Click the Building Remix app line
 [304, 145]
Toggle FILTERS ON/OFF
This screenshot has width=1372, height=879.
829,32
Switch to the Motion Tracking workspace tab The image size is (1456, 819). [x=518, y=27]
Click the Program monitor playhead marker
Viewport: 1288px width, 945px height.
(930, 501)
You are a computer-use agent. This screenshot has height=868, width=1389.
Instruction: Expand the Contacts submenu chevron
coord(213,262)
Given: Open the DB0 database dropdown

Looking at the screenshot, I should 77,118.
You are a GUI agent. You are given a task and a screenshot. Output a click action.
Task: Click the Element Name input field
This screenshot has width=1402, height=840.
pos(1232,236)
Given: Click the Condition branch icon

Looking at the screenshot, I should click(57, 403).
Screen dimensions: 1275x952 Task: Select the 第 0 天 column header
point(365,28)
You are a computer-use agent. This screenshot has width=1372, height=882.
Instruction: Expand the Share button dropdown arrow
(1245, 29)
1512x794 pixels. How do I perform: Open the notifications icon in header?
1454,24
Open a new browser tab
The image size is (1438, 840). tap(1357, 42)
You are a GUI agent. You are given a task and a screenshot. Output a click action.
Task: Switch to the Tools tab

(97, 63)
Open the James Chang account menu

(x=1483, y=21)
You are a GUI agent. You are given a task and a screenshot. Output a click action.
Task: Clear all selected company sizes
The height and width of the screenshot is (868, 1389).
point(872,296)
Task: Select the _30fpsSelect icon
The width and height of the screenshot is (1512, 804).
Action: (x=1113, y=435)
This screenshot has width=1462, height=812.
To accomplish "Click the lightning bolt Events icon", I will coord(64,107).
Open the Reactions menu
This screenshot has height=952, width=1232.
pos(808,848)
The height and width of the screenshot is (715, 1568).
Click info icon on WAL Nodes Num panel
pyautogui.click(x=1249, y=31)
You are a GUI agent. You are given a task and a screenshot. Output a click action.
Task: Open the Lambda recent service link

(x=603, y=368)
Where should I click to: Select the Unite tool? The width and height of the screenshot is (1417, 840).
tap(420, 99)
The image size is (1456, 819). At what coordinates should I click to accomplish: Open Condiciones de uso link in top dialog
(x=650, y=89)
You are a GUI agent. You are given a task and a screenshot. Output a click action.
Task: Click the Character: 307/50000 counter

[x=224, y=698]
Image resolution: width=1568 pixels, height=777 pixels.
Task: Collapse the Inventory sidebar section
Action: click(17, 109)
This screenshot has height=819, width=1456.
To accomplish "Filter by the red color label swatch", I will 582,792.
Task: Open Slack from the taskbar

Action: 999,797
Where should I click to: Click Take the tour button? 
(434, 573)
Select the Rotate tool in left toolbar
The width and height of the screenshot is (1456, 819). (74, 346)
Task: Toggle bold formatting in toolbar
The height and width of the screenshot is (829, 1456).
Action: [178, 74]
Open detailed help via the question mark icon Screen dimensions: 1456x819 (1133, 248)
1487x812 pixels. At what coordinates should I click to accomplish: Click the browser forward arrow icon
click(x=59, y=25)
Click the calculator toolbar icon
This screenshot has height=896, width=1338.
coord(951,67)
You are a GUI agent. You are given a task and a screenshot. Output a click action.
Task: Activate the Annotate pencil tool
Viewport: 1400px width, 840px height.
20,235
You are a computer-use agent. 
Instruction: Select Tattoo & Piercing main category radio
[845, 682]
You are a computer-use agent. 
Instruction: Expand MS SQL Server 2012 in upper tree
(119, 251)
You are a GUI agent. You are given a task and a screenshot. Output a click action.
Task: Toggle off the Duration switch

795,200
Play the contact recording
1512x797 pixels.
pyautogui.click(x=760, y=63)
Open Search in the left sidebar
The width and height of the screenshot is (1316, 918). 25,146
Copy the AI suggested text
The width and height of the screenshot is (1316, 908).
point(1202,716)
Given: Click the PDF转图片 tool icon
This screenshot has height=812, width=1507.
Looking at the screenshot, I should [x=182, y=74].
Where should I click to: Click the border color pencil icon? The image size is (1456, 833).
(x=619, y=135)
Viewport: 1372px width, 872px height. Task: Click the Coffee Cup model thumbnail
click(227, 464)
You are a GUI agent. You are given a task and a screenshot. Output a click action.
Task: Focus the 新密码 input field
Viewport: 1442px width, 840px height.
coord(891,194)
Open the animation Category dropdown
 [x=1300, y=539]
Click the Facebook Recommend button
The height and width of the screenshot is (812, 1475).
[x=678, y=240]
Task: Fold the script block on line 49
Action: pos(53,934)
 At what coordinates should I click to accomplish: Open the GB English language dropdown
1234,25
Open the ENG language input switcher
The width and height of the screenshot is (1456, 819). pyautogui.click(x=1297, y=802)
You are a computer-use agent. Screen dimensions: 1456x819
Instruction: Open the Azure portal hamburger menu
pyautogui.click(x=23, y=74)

------------------------------------------------

What is needed is an exact copy of the lines from the one containing "At what coordinates should I click to accomplish: Open the" to the end of the data; please add nothing else.

 At what coordinates should I click to accomplish: Open the GB English language dropdown
1234,25
Open the ENG language input switcher
The width and height of the screenshot is (1456, 819). pyautogui.click(x=1297, y=802)
You are a computer-use agent. Screen dimensions: 1456x819
Instruction: Open the Azure portal hamburger menu
pyautogui.click(x=23, y=74)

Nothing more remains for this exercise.